Em dia de vacina contra febre amarela, tiroteio fecha postos de saúde no Rio

LUIZA FRANCO

RIO DE JANEIRO, RJ (FOLHAPRESS) - No primeiro dia da campanha de vacinação contra febre amarela no Rio, um tiroteio fechou três postos de saúde no Complexo da Maré, conjunto de favelas na zona norte, na tarde deste sábado (25).

Policiais militares do Bope (Batalhão de Operações Policiais Especiais) faziam uma operação na favela Parque União, quando houve o tiroteio. Uma pessoa foi ferido e levada ao Hospital Geral de Bonsucesso, também na zona norte, e três postos suspenderam o atendimento às 14h30 e não reabriram mais.

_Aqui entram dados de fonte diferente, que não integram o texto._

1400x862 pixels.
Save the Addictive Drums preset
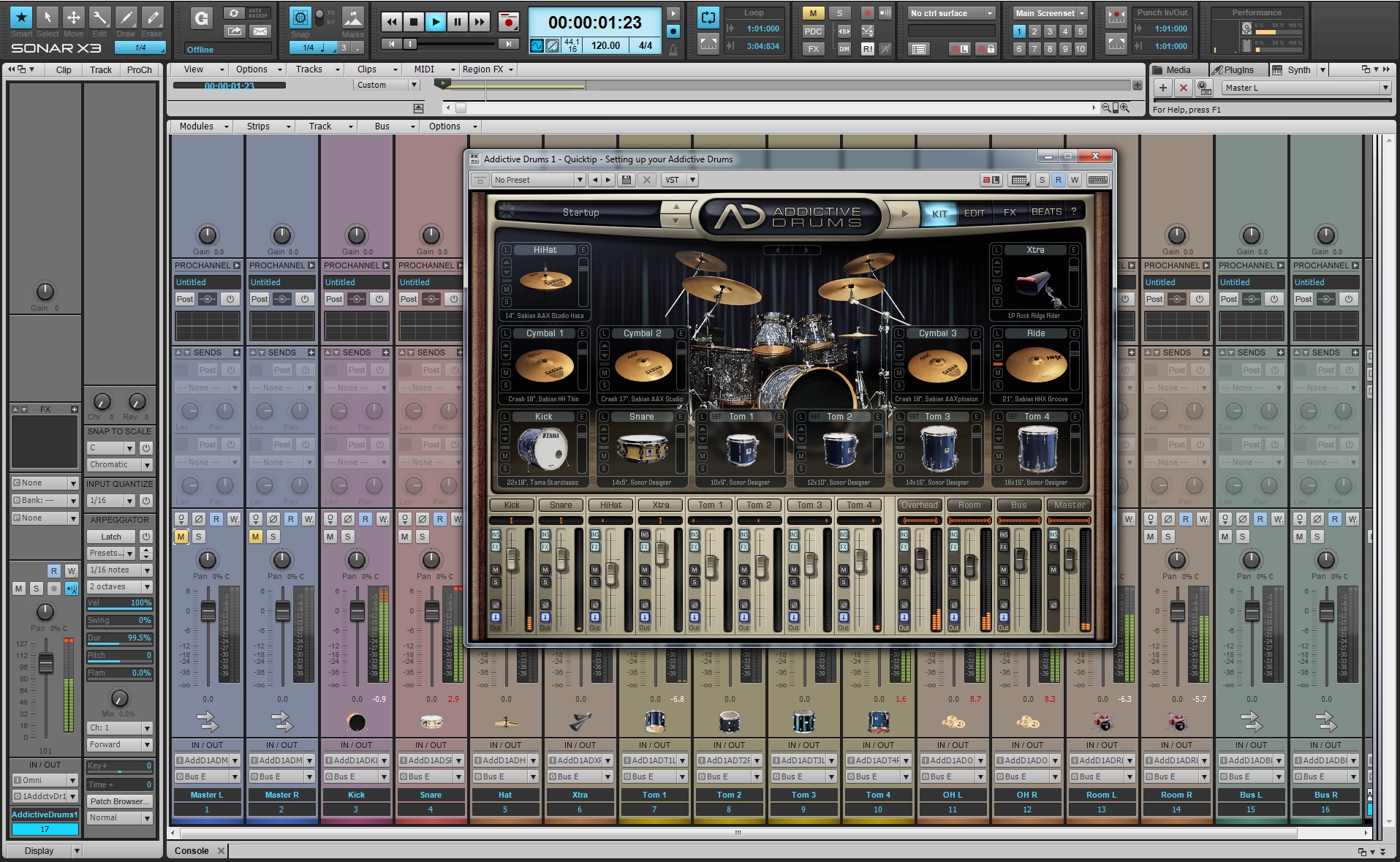626,180
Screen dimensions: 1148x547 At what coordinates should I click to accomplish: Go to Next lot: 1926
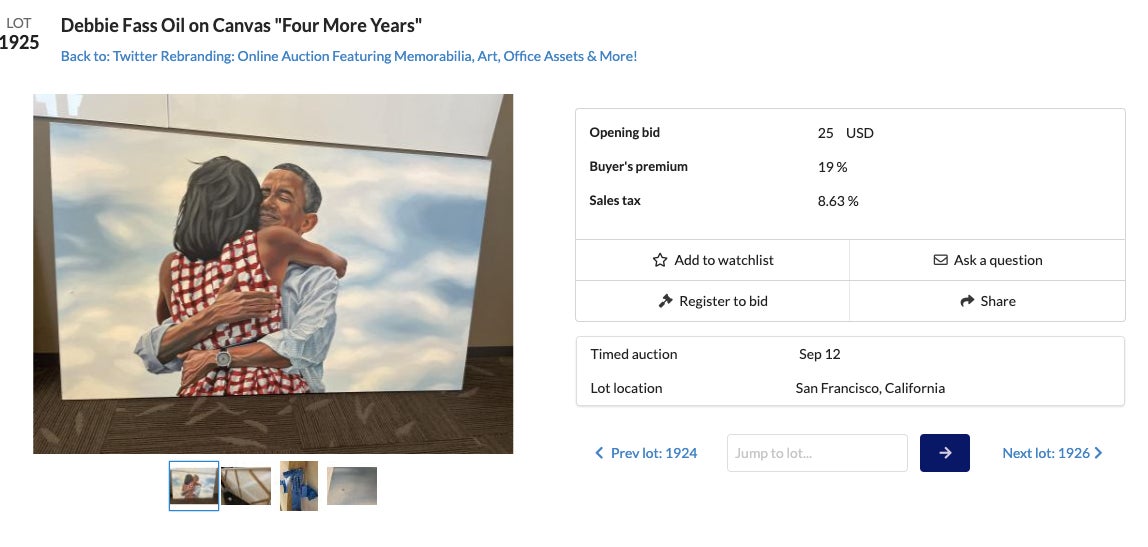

Este sábado foi o primeiro dia de vacinação em massa contra a febre amarela no Rio. Até então, os postos estavam restringindo o número de doses dadas por dia. Assim como já tem ocorrido durante a semana, os cariocas voltaram a enfrentar filas de até duas horas para serem imunizados.

Com cinco casos da doença no Estado, sendo que um deles levou à morte, as pessoas têm corrido para se vacinar. As autoridades, porém, se esforçam para evitar a corrida aos postos. Não está claro se há febre amarela entre macacos da cidade. Dois institutos credenciados pelo Ministério da Saúde chegam a conclusões diferentes sobre o assunto.

Quatro saguis e um macaco prego foram encontrados mortos em florestas nos bairros de Copacabana, Jardim Botânico e Gávea, na zona sul, além de Engenheiro Leal e Manguinhos, na zona norte. O primeiro resultado da análise, feita pelo Instituto Evandro Chagas, no Pará, deu positivo para febre amarela.

O Evandro Chagas é o laboratório de referência nacional do Ministério da Saúde para o diagnóstico da febre amarela.

A pedido do governo do Estado do Rio, a Fiocruz (Fundação Oswaldo Cruz) fez outra análise, divulgada na última segunda (20), que não encontrou o vírus nos macacos. O resultado foi apresentado pelo governo do Estado como sinal de que não há casos da doença na capital.

Diante do impasse, o Ministério da Saúde diz que o teste da Fiocruz não pode ser considerado contraprova pois as análises diferem nas amostras e métodos utilizados. O ministério evita dizer qual dos dois é mais confiável e não informou se será feito um terceiro teste.

Todos os casos confirmados até agora no Estado ocorreram na cidade de Casimiro de Abreu.